Another aspect of the mechanical investing crowd was to build a portfolio of non-correlated assets. Think of pistons in an engine. The pistons go up and down, but the car keeps moving forward. That approach works if you are in a generally positive investment environment as we were from the early '80s until the early 2000s. Unfortunately, the correlations are not static. They change. This was apparent for all to see in the 2008 meltdown. Virtually everything converged on a correlation of 1. It probably would have been total had it not been for trillions of dollars spewed out to save the banking system and sovereign governments (think bonds).
The last mechanical approach that I will mention is this idea of "small cap", "mid-cap", "large-cap", and "domestic vs. foreign" investing. First of all, I never understood why the capitalization was a factor unless the company was truly huge or tiny. The law of large numbers was the consideration for the former and liquidity, the latter. As I would hear people talk about this over the last ten years, I finally started accusing people…with a wink…:-)… of investing in adjectives. They would describe their style and allocations using these adjectives, but could not tell you what they really owned. That is a very careless and hazardous way to invest. It is promoted by the all-powerful consultants, so it is hard for people to stray from the mindset, though.
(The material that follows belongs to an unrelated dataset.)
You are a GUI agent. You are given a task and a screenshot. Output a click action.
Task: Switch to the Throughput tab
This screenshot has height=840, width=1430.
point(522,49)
A major reasons that mechanical investing schemes fail is that economics do work in the long run. If someone does have a unique approach, it attracts a huge following as well as vast sums. As the advantage becomes well known, the excess profits shrink and ultimately disappear. There was alpha when T. Rowe Price and John Templeton were in the heyday of their careers. Templeton was investing in such areas as Japan and South American decades before the rest of us. The disappearance of alpha and the correlation of assets has to do with global markets, the Internet and the massive increase in the size of the investment pool created by the increase in population and the massive amount of fiat currency that has been created. There are exceptions, but alpha in the past decades involved leveraged-beta for most.
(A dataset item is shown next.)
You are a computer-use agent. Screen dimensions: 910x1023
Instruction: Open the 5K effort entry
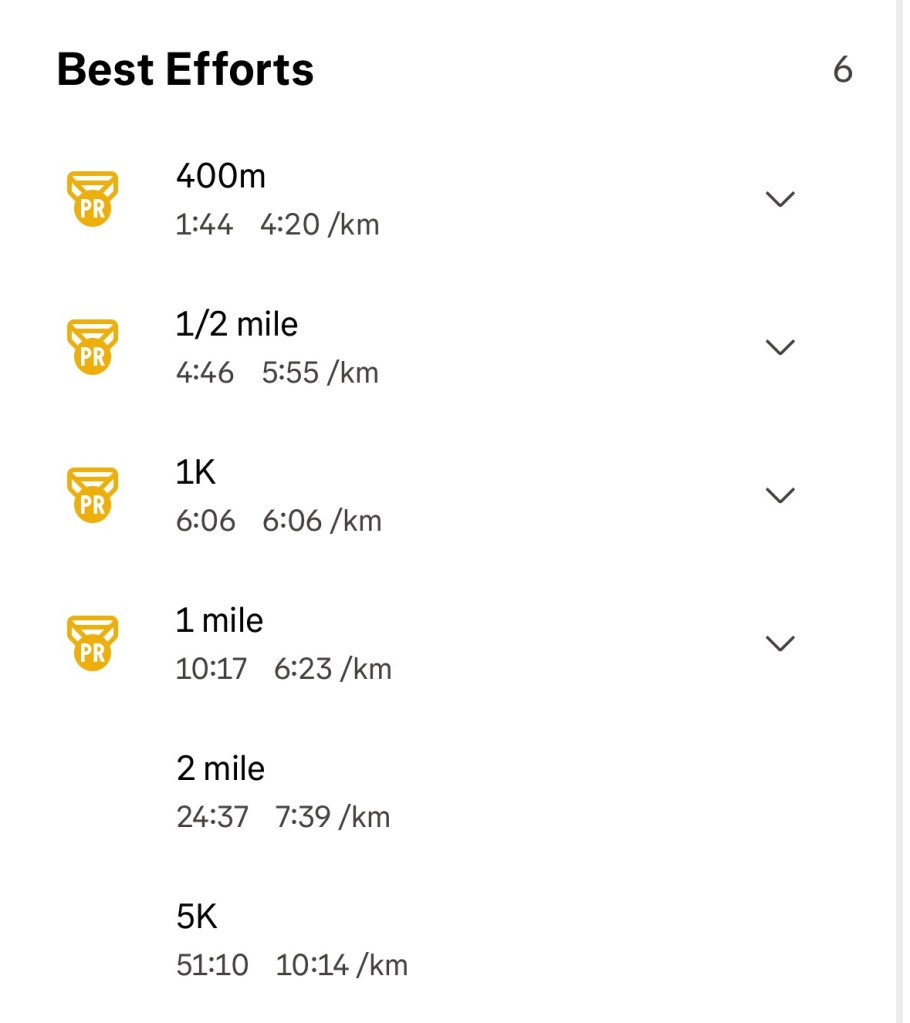coord(196,917)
What I was trying to convey about allocation being so important is that it is still just as true as it always was, but it should be based on common sense themes and where Chris Martenson's followers believe we are heading…and I am one of them. You don't need alpha and beta, you don't need Monte Carlo simulation. You don't need mindless allocation sold to you by the wire houses. Use your head and common sense. Peter Lynch of Magellan fame was the master of this. He went to the mall. He saw what people were buying. He would look for major trends in the population and the economy. If he liked the sector, he would just buy all of the good companies in that sector. There was little consideration to indexing and looking like his peers.
The pendulum has swung back to the so-called little guy and the patient analyst. The institutions have too much money to invest in anything other than a small universe. The HFT crowd are really just battling each other at the nanosecond level for an ever-decreasing piece of the action.
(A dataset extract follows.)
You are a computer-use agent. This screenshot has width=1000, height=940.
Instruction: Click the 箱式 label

Institutions also operate by a creed: look like the others. When it comes to gold, silver and the miners, they will be loathe to take positions until they have no choice. There is no personal upside for being an oultlier if you are wrong. They will stay with their peers in group think until the crowd moves. That will come, but at much, much higher prices. For many, keeping their job and their cash flow is what matters, not absolute performance. For those who have expressed frustration about being ignored by their brokers and advisers, if you are with a large firm, recognize that your concerns will not be addressed until it is common knowledge. That is why you should be applying common sense, history and open thought to how you approach your money.